Taking Responsibility for Bad Luck??

Republican Senator Tom Coburn was reported in today’s NYT as saying:

I don’t believe that everything that should happen in Louisiana should be paid for by the rest of the country. I believe there are certain responsibilities that are due the people of Louisiana.”

Hmm…..let me see now. Taking responsibility for something usually implies that one has done something wrong. But hurricances are unforseeable, chance phenomona for which no human being or group of beings could possibly be held responsible. It just happened to strike Louisiana and not Delaware this time. Delawarians were lucky and Louisianians were not.  So who should be held more responsible: the victims of misfortune or the ones who escaped it?


This is the most profound difference between liberals and conservatives right here.  Liberals tend to beleive that the latter are responsible for the former while conservative tend to beleive that the unlucky are responsible for themslves. In fact, the whole idea of individual responsibility which is the fundamental cornerstone of the modern conservative (or neo-liberal) economic philosophy can be interpreted as a project to eliminate the very concept of luck or indeterminism from the realm of social and political discourse.
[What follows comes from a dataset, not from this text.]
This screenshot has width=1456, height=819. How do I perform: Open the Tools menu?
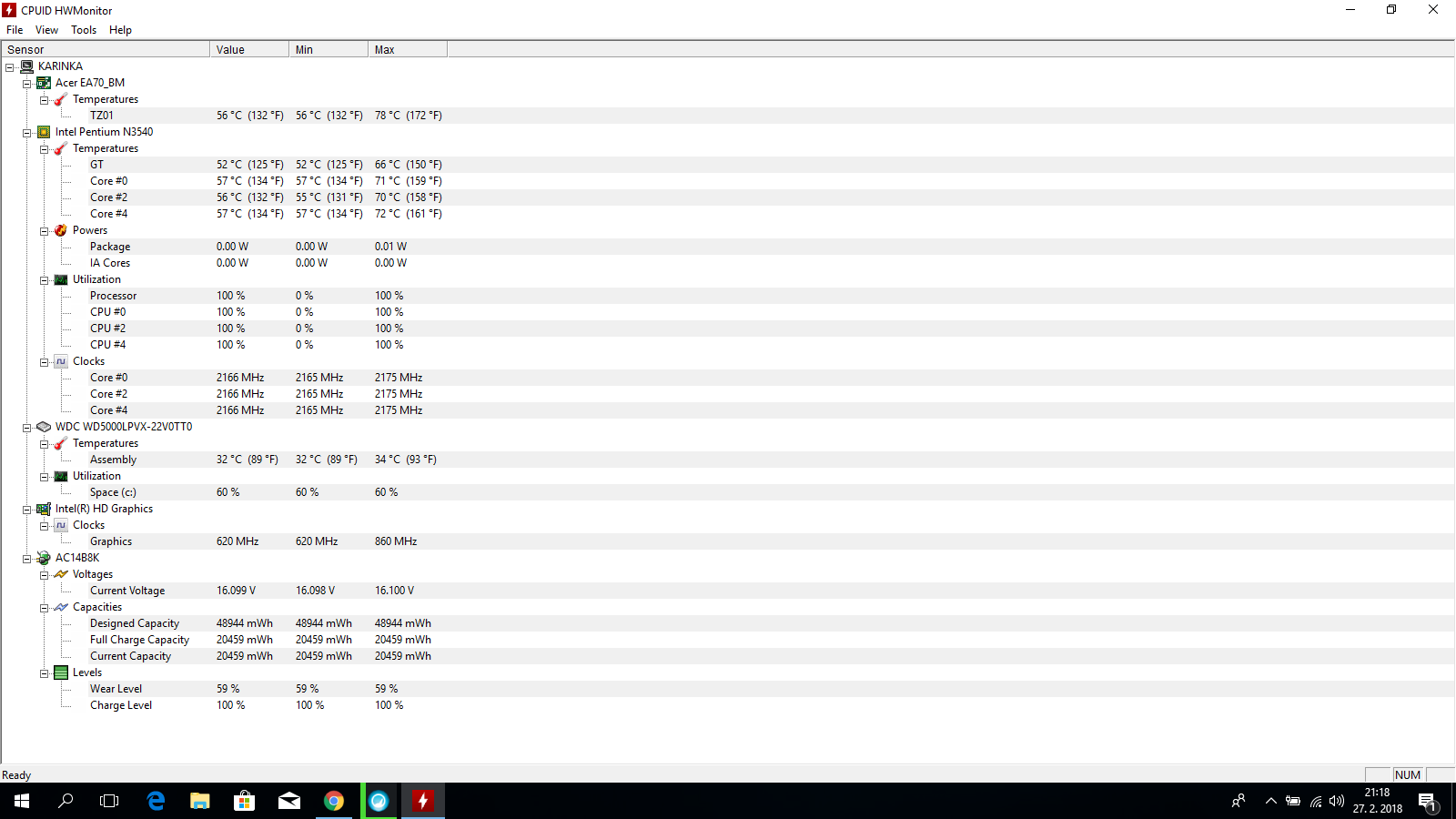click(84, 30)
But it is quite easy to see why this is completely ridiculous. Indeterminism enters into almost every single aspect of daily life. Even our most fundamental moral decisions are often inextricably tied up with luck.

The philopsher Thomas Nagel has identified four kinds of, what he defines as, “moral luck”:

Consequential luck: take the case of a man who attemptps to kill his wife and succeeds versus the case of the man who attempts to kill his wife and fails because his wife fell backwards because the house started shaking as the result of an earthquake a moment before the shot was fired. The first man is guilty of murder and may even be executed while the second is guilty of only attempted murder and will probably receive
a relatively short sentence or get off the hook altogether. Whatìs the diffrence between the two cases if not a matter of luck? Or, again, take the cases of two drunken drivers. One of them is driving along when a 5 year old child suddenly jumps out in front of the automobile and ends up dead. The other just drives along carelessly and is potentially capable of killing a 5 year old child who just happened to jump out in front of his car. What’s the difference between the two cases? Consequential luck.
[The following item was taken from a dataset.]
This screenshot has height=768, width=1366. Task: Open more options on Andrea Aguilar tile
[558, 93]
Circumstantial luck: A man just happens to live in Nazi Germany and has a profound predisposition toward racist and nationalist ideas. He joins the Nazi party and ends up working as an member of the SS helping to herd Jews onto trains headed off to the gas chamber. Another man who was also born in Germany and has equally profound predispositions toward racism and nationalism and who would have, if given the chance, acted in excatly the same manner as the first, was living in Argentina at the time of the Shoa and therfore did not actively participate in the process of annihilating the Jews. It is a matter of circumstanial luck that the one was living in Nazi Germany at the time of the Shoah, while the other was living in Argentina. And yet out moral intuitions are to condemn the first (probably hope and pray for execution), while, even if we knew about the second,  we would just call him and “racist” and stop and that.

Constitutional luck: this is luck in who one is or how one has come to be what one is. Can a person be said to be responsible for his actions given that he was endowed with certain genetic predispositions by chance and that he grew up in a certain environment totally involuntarily?? To what extent?? How much of an individual’s background and constitutional luck should be taken into account in determining his degree or lack of degree of moral responsiblility.
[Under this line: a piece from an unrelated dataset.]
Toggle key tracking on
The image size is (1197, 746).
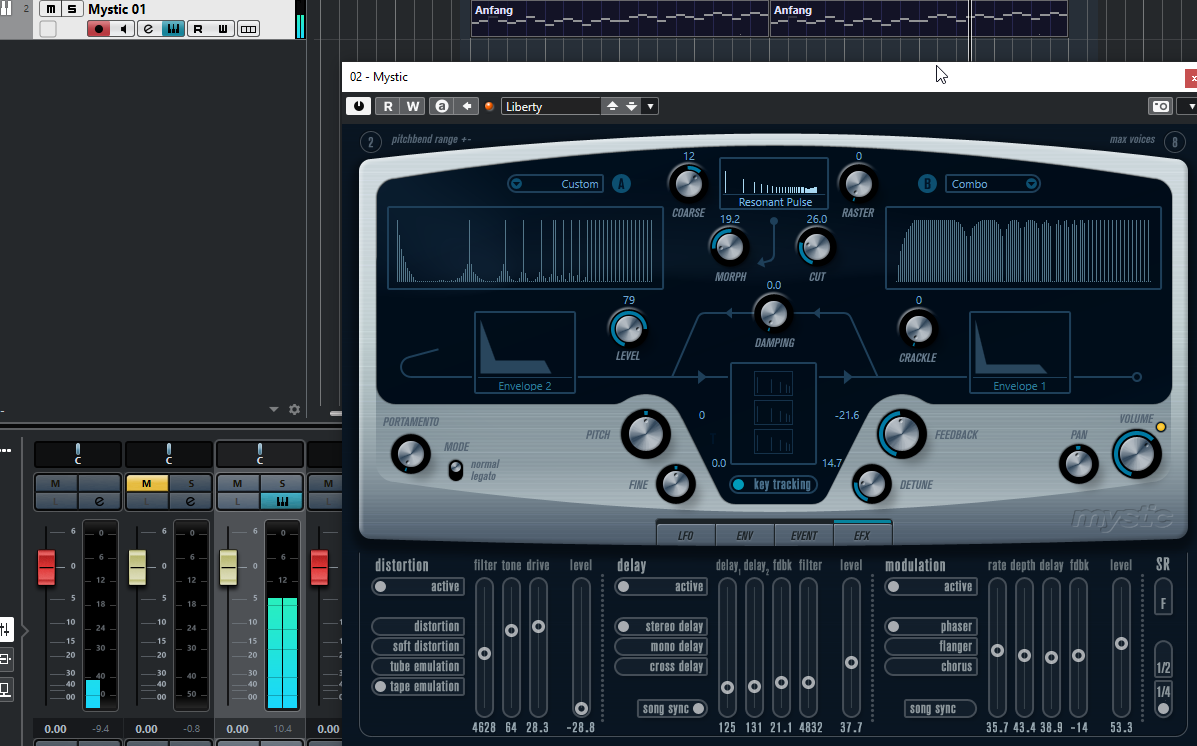(771, 485)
Causal Luck: this is defined by Nagel as “luck in one’s antecedent circustamces”. He insists that this form of luck is essentially synomymous with the problem of free will. If the laws of nature and the physical universe, including our mind/brains, are deterministic, then there must be determinate causes for our actions. If the world is indetermimistic, then there must be probabalistic causal explantions for our actions, and the situation is equally problematic for certain theories about the existence of free will. It seems to me that causal luck reduces to the other three, howevere, so that this form of luck is redundant.

Conservatives simply shove aside all such complex questions, alongside such even more problematic questions as the degree, if any, of responsibility that one has for one’s own economic destiny,with self-contradictory slogans about “God taking care of things”, “put it all in the hands of God” and, on the other hand, “individuals are responsible for their destiny”, “if I can become a millionare so can everyone else”.

One of the things that natural catastrophes really bring to the fore, and this should be a decisive factor in analysing, evaluting and assessing the response to Hurricane Katrina, is the question of how much Americans are willing to take responsibility for
others when they are clearly in absolutely no position to take responsiblity for themsleves.